Triumphalism aside, the harder story of 2012 has been mounting anger at financial institutions and bankers. So it's a wonder we've had to wait until now to get a revival of 'Timon of Athens', Shakespeare's strange tragedy about a philanthropic Greek nobleman whose 'friends' abandon him when he runs out of dosh. True, this occasionally crude morality drama is not Shakespeare at his most eloquent. But Nicholas Hytner's production is so relevant that it feels bizarre that it hasn't had other major revivals this year (I'm looking at you, RSC).
Simon Russell Beale's sympathetic Timon is a gentle, awkward man who refuses to see that the elegant society folk he surrounds himself with are rapacious shits who only want his cash. The only true friend at his parties is Hilton McRae's craggily impressive philosopher Apemantus, portrayed here more as a mischief-maker than misery-guts, and deeply concerned for his old chum.
Hytner's production has savage fun with the sycophants and cronies who swarm around Timon – Tom Robertson's braying, coked-up Sloane of a Ventidius is almost indecently funny. Its attack on the corrupting influence of money is so pleasingly vicious that it's tempting to imagine it's part-inspired by Hytner's own corporate schmoozing on behalf of the NT.
Of course, he's been more successful than poor Timon, who vainly begs for aid from his parasitical friends when he goes bust. Key is Paul Bentall's self-important Lucullus, here a City financier, who callously rejects Timon with the words 'this is no time to lend money, especially upon bare friendship, without security' as topical a line as you'll find on any stage anywhere right now.
The first half is almost flawless: lean, lucid, funny and angry, building to the monumentally cathartic dinner party in which a vengeful Timon gathers his old cronies and serves them plates of excrement (stones, in the original text). The inescapable problems of the play emerge in the peculiar second half, in which Timon, broke and misanthropic, conveniently stumbles across a stash of gold and proceeds to grumble about it.

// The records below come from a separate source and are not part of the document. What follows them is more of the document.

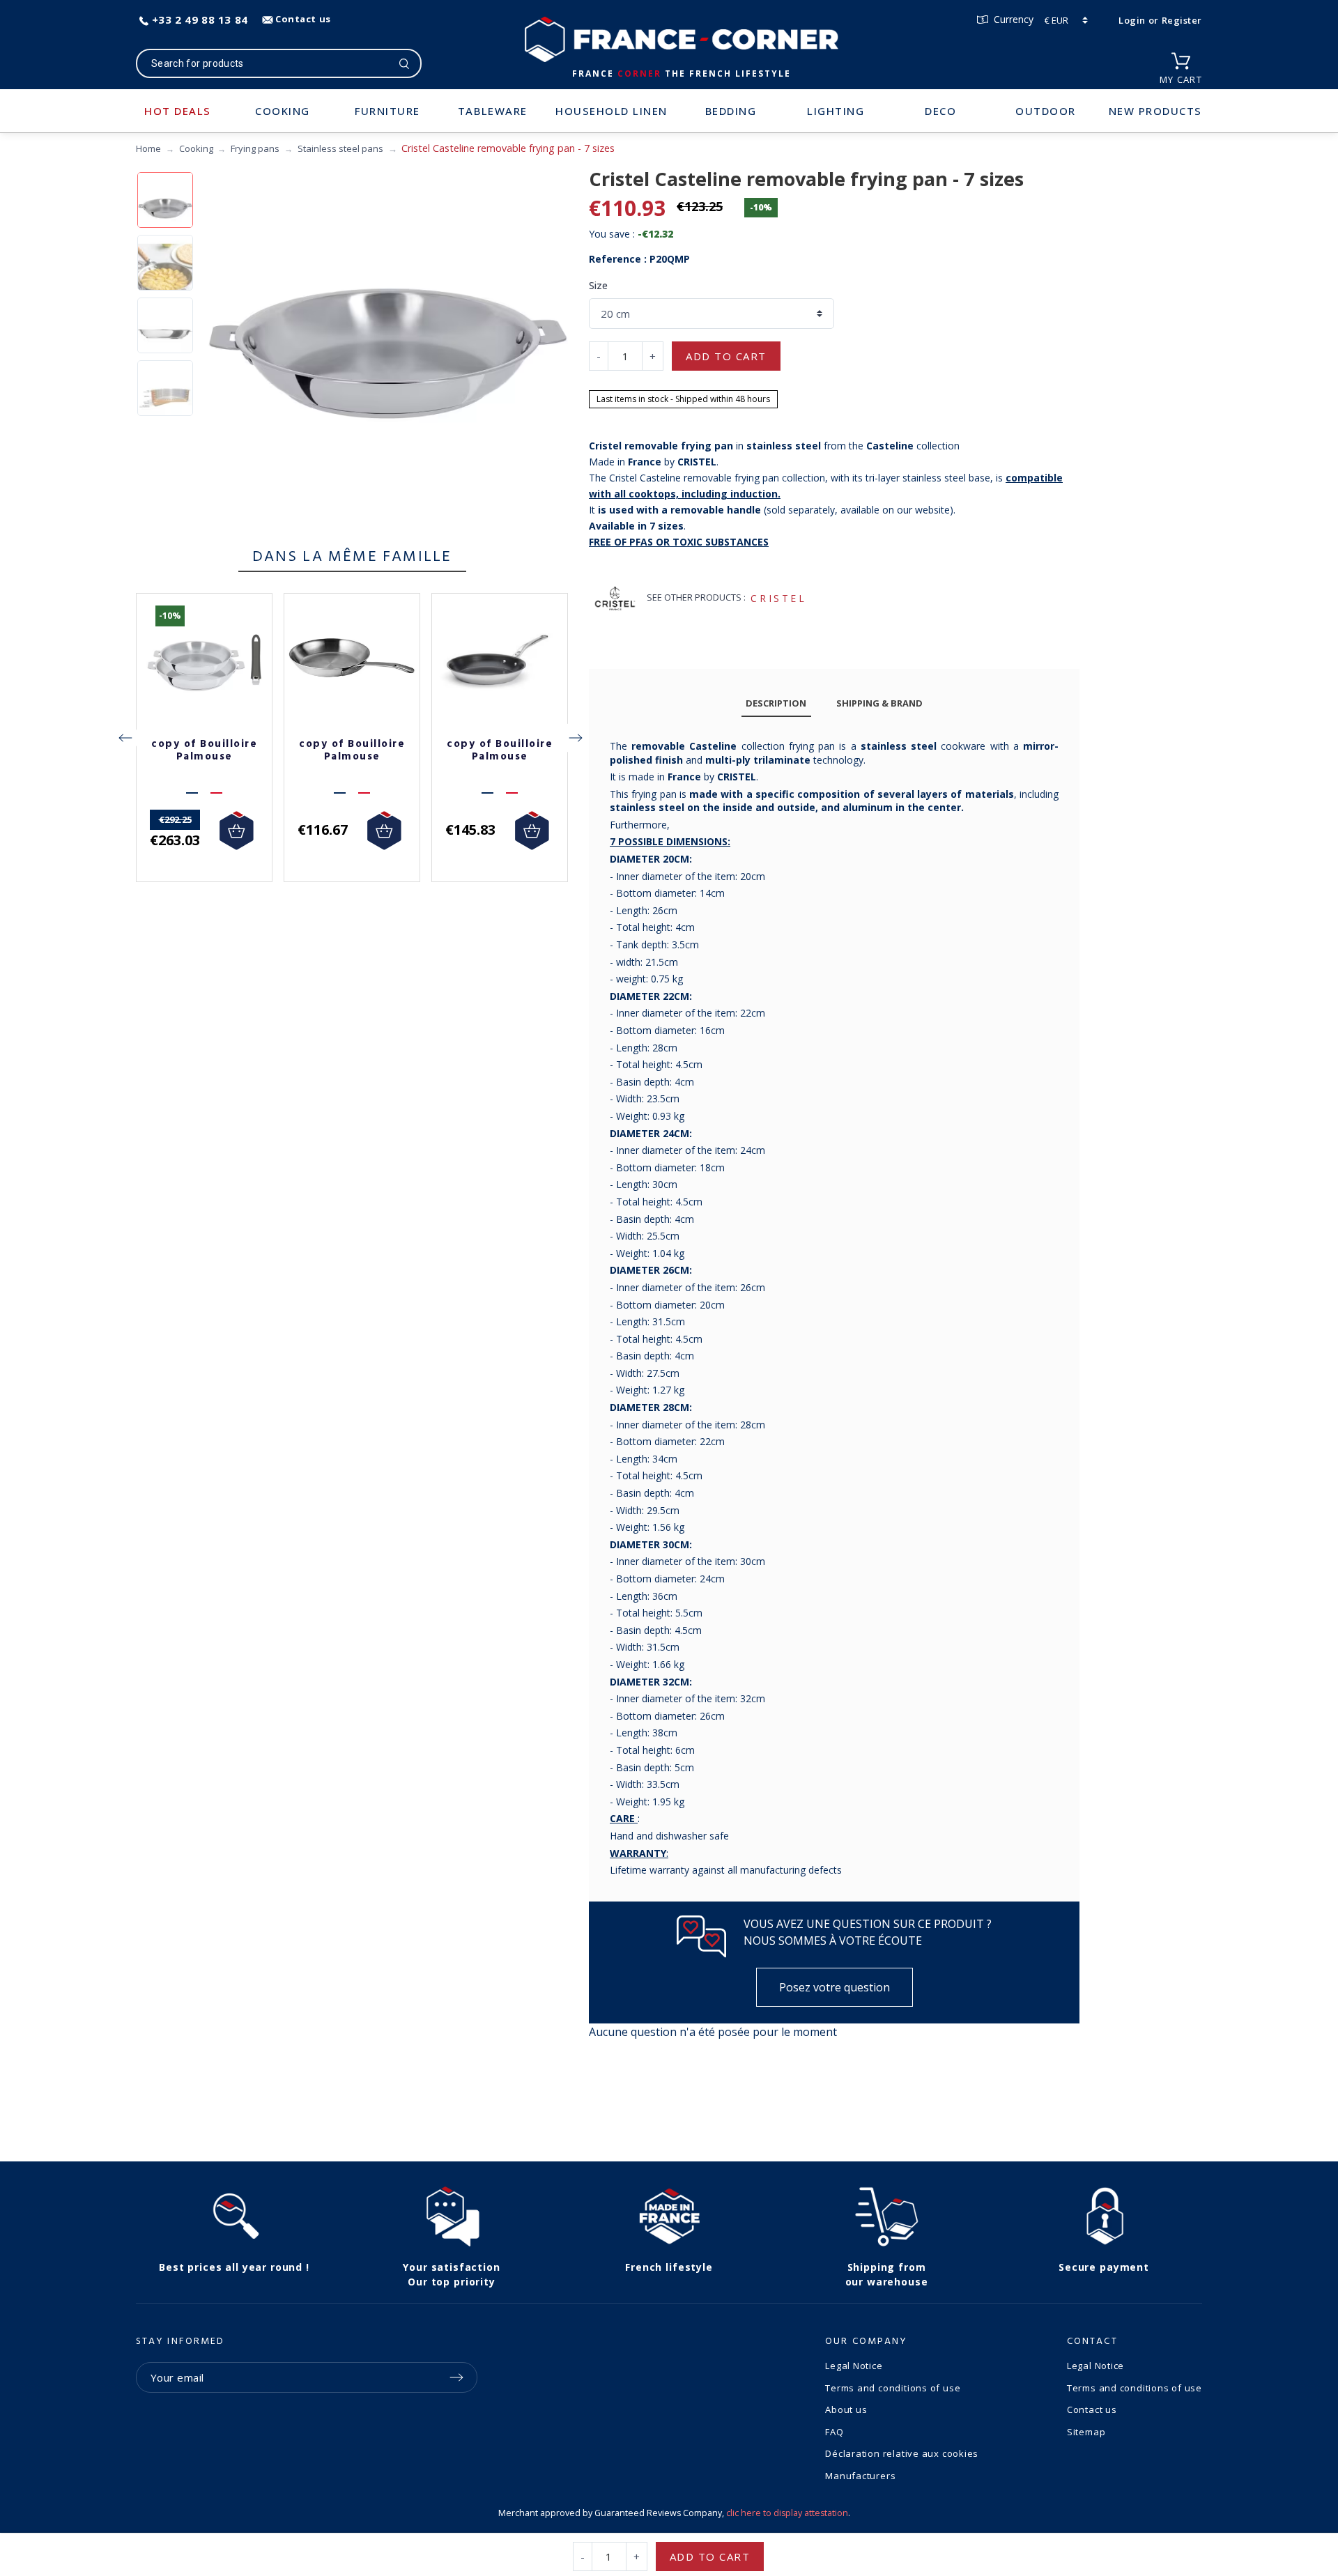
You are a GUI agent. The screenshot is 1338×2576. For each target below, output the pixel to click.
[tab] (776, 703)
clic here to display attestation (787, 2513)
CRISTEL (778, 598)
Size (598, 285)
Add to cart (726, 356)
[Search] (404, 63)
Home (148, 148)
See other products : (696, 597)
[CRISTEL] (615, 598)
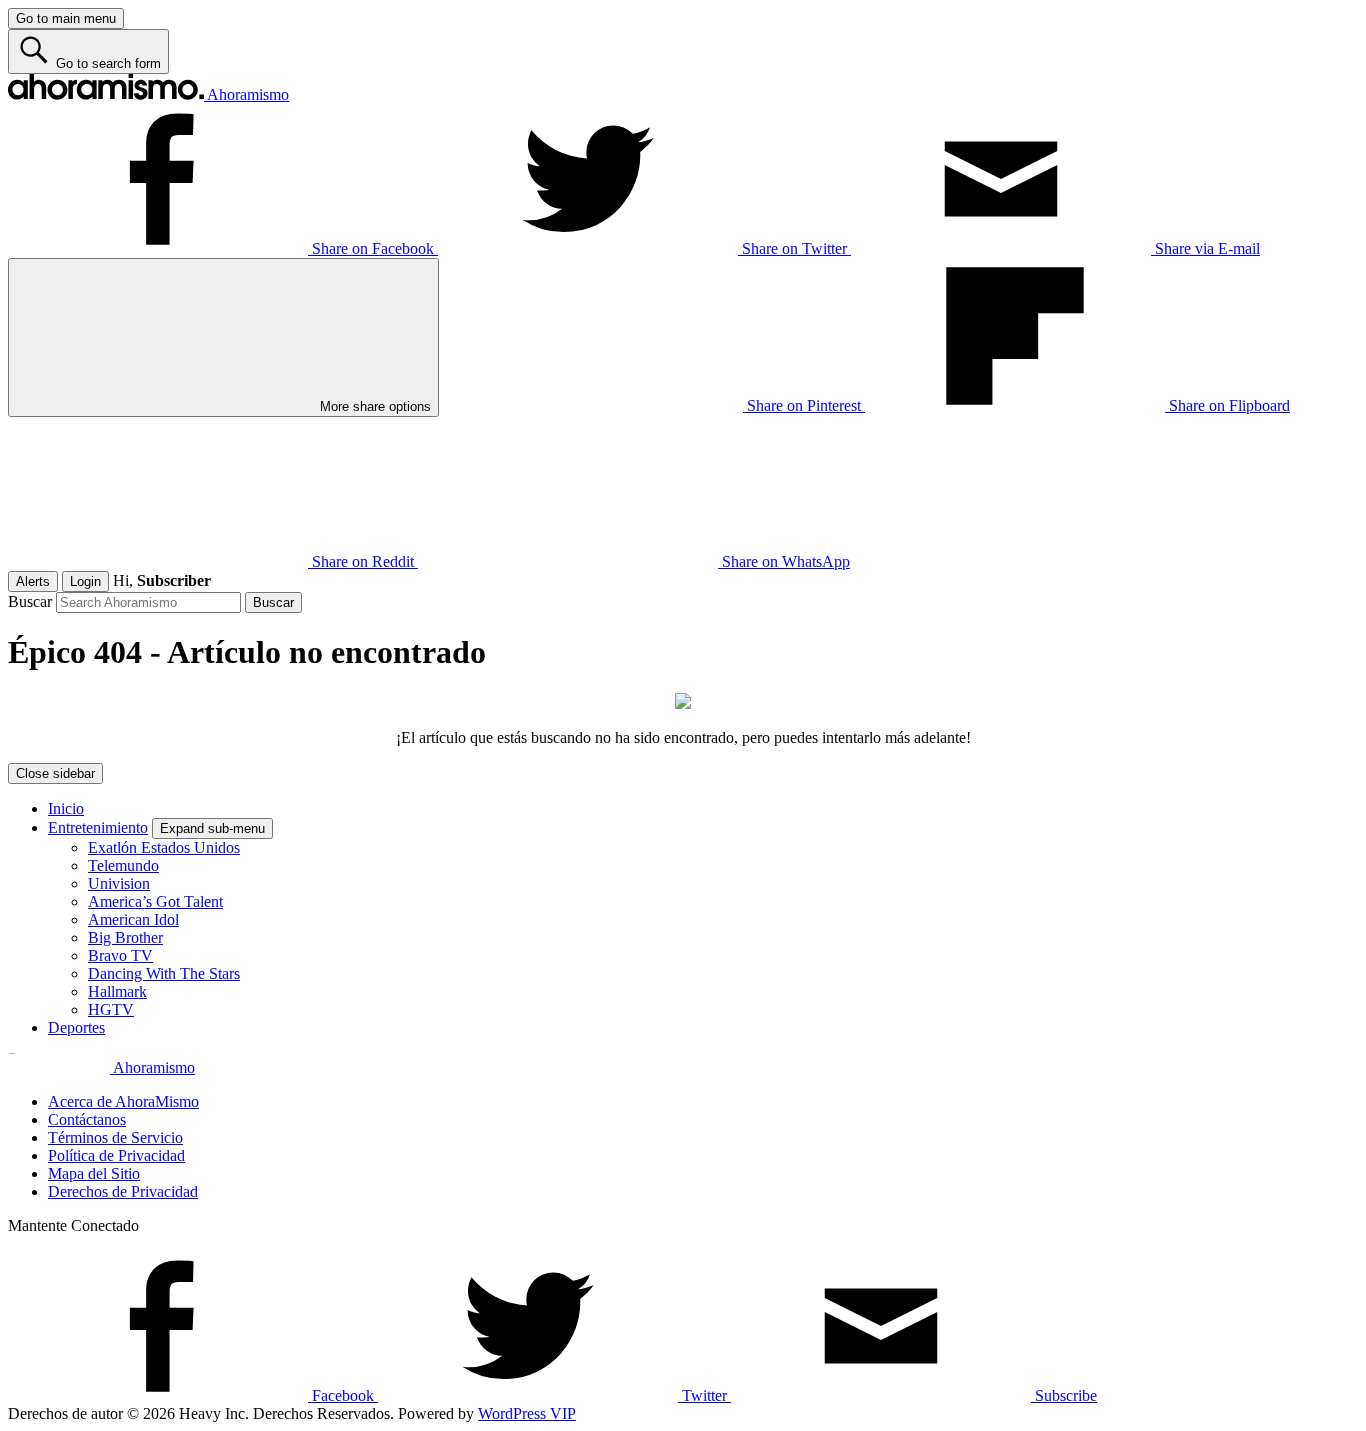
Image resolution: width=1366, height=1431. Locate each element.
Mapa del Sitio (94, 1173)
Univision (119, 883)
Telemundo (123, 865)
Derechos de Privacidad (123, 1191)
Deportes (76, 1027)
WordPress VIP (527, 1413)
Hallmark (117, 991)
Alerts (33, 581)
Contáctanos (87, 1119)
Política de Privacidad (116, 1155)
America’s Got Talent (155, 901)
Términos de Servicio (115, 1137)
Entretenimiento (98, 827)
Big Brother (125, 937)
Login (85, 581)
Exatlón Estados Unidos (164, 847)
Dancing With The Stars (164, 973)
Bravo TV (120, 955)
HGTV (111, 1009)
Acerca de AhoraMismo (123, 1101)
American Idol (133, 919)
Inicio (66, 808)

Russell Beale portrays him as a man who has traded one fantasy for another, now melodramatically refusing to believe there is anything good left in human society. It's a typically smart, psychological turn from Russell Beale, but his woe-is-me posturing does robs the production of some of its righteous ire.
Nonetheless, playing in the JP Morgan and Merrill Lynch-supported National Theatre, in the Travelex-sponsored Olivier, where preferential booking is offered to American Express cardholders, this feels thrillingly near the knuckle.